See I would like to have a tray of sand or something absorbent in the corner of the tank ,when i get my tegu, where he will frequently go.so i am asking how to potty train a tegu?


----------



## montana (Apr 3, 2011)

If you can`t get him to go in his bath then you can see what he does and learn how to work with that ...

It will take time and if you have to work or be gone a good part of the day it may be far more difficult..


----------



## Moondust (Apr 3, 2011)

You cant potty train a tegu....their not like a dog or cat even though they are highly intelligent. However, people usually put their tegu in a warm bath so they poop in there and its easy to get out/drain.


----------



## reptastic (Apr 3, 2011)

You cant potty train a tegu persay like a ferret or a cat, however you can get your tegu to go somewere other than the enclosure.
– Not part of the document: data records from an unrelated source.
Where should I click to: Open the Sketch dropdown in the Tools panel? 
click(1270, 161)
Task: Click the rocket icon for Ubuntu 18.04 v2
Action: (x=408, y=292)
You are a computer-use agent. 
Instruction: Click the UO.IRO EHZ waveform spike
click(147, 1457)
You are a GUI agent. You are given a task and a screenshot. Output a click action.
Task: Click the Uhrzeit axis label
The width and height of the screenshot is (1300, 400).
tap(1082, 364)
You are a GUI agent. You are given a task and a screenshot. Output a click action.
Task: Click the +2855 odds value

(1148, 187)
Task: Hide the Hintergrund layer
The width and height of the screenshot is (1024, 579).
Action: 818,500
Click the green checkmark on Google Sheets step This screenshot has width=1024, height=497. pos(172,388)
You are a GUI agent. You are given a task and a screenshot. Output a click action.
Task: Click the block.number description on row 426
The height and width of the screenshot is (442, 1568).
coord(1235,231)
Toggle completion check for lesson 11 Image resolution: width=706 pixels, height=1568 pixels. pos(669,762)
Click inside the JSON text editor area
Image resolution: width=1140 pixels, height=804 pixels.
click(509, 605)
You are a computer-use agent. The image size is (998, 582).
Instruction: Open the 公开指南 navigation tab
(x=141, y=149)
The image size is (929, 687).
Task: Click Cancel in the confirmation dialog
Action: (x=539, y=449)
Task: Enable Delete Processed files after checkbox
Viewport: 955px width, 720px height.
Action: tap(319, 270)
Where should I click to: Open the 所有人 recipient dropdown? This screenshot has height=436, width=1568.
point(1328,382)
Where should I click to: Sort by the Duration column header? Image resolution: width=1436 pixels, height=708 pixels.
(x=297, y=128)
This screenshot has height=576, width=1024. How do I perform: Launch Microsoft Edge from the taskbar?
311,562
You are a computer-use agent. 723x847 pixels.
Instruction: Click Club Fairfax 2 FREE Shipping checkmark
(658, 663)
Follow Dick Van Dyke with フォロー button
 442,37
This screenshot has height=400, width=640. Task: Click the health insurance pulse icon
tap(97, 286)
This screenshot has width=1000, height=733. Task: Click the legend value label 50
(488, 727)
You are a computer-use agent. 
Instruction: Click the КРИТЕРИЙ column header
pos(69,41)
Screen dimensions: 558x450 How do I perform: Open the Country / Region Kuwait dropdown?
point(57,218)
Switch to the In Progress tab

What i did that worked for me was i would take my larger tegus outside and let them roam in the yard until they pooped, eventualy this became the norm for them, during the winter months and for the smaller tegus i used the tub with warm water. I rarely had a tegu poop in the enclosure and even then only the smaller ones did. You have to be persistant and get a schedule and you stick with it. I have noticed tegus like to get a routine and they arent to happy when it changes.


----------



## Toby_H (Apr 3, 2011)

As others are saying, you cannot potty train a Tegu....

But you can learn what your Tegu prefers and set things up so that it works for you and him. 

My Tegu does not like to use the bathroom in his enclosure, and he does like to use the bathroom in warm water. So when I take him out of the enclsoure I put him in a warm bath and he uses the bathroom. Then I can safely let him free roam the house. Accidents happen but are rare.

This process is much more like our Tegus training us, than us potty training our Tegu.


----------



## Kebechet (Apr 4, 2011)

When you see your tegu about to go potty (they start doing the little butt-raise dance) scoop them up, and get them into the bathtub (this if if they're free-roaming at the time) Otherwise, before you bring them out to eat, or do anything, take them straight to the bathtub with some warm water. Make this your routine, and eventually your Tegu will understand that is where it should go potty. Mine actually comes up and scratches at the glass of his cage to be let out and taken to the tub to poo. He doesn't get fed, or roaming time until after he's been in the tub for about 10 minutes to see if he'll poop. Usually he goes within the first couple of minutes. 

Sometime in the future, I'll be getting a litter pan, or a sterilite tub and putting water in it for when he free roams. I'll start taking him to this instead of the bathtub, and I figure he'll probably start to understand after a bit, that he goes potty there. They're pretty smart lizards. They respond really well to routine.


----------



## jmulley6 (May 8, 2011)

maybe mine is just an odd ball but he has paper trained himself. i noticed him only pooping in one spot of his enclosure for a while now so i have just replaced that spot with newspaper or paper towel for easy clean up.. i m working on getting him to go to the paper while free roaming now.


----------



## Skullson (Jun 7, 2020)

I bought puppy pee pads when I first bought my little dragon. A year later and I can tell you she prefers to go on the pad or water bowl then her substrate. She is still young and I plan to keep it up! They are so smart!


----------